‘Parents might be relieved to know that helping their child towards a happy, healthy sexuality does not come from ‘one big talk’ that has to be perfectly scripted. Nor does talking with children about sexuality make them go out and do ‘it’. In fact, talking about sex with young people has the opposite effect,’ says Ms Walsh
‘It’s not one big talk, but lots of little conversations,’ she adds.
The book was written with a team of WA experts providing advice, and encourages parents to begin the conversation at home with children as young as two and continue talking about sexuality right up to 17 years-old. Research has shown that teenagers who have talked with their parents about sexual matters become sexually active later than those who haven’t, says Ms Walsh.
In 2008, ARCSHS was approached by WA to carry out research that would inform advice written for parents. Consultations were held with the parents of primary and secondary aged school children in metropolitan and regional Western Australia. Parents were asked about the ways they currently approach educating their children about sex, reproduction, sexuality and relationships and the kind of support needed to assist them to more effectively communicate with their children about these topics.
Talk soon. Talk often. is based on those discussions and provides a basis for conversations with children about matters that are regarded as taboo. The literature supports parents with talking points that address the typical needs of children in different age groups.
‘Despite living through a couple of sexual revolutions, many parents are still nervous about the topic.
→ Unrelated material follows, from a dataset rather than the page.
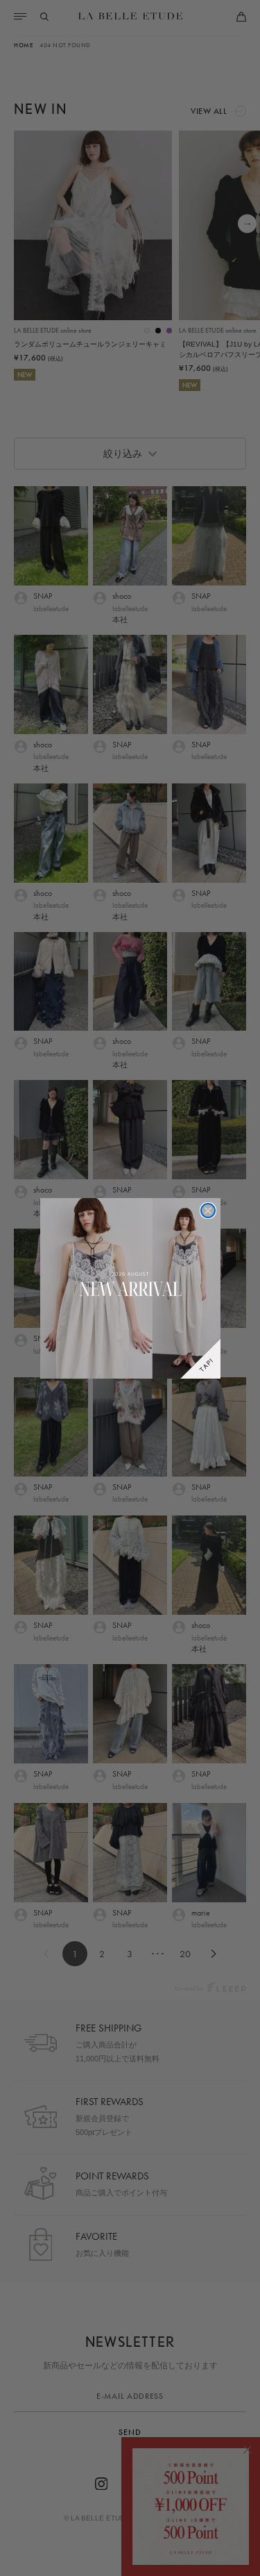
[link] (130, 1288)
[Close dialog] (208, 1211)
Many of us grew up in a time when talking about sex (within the family) wasn’t done. So we feel we don’t have a model to copy, or at least one that we would be happy to repeat.
‘This is especially true for men. At least girls got some information about periods and babies (from Mum) but boys (now men) often missed out on any sort of parent talk about their bodies, sex and relationships.
‘One thing we did get from the sexual revolution—or from watching daytime talk shows— is a fear about what we adults might do to a child’s sexuality and that’s what worries us. We can be so worried about getting it right, perfectly right, that we end up saying nothing at all,’ says Ms Walsh.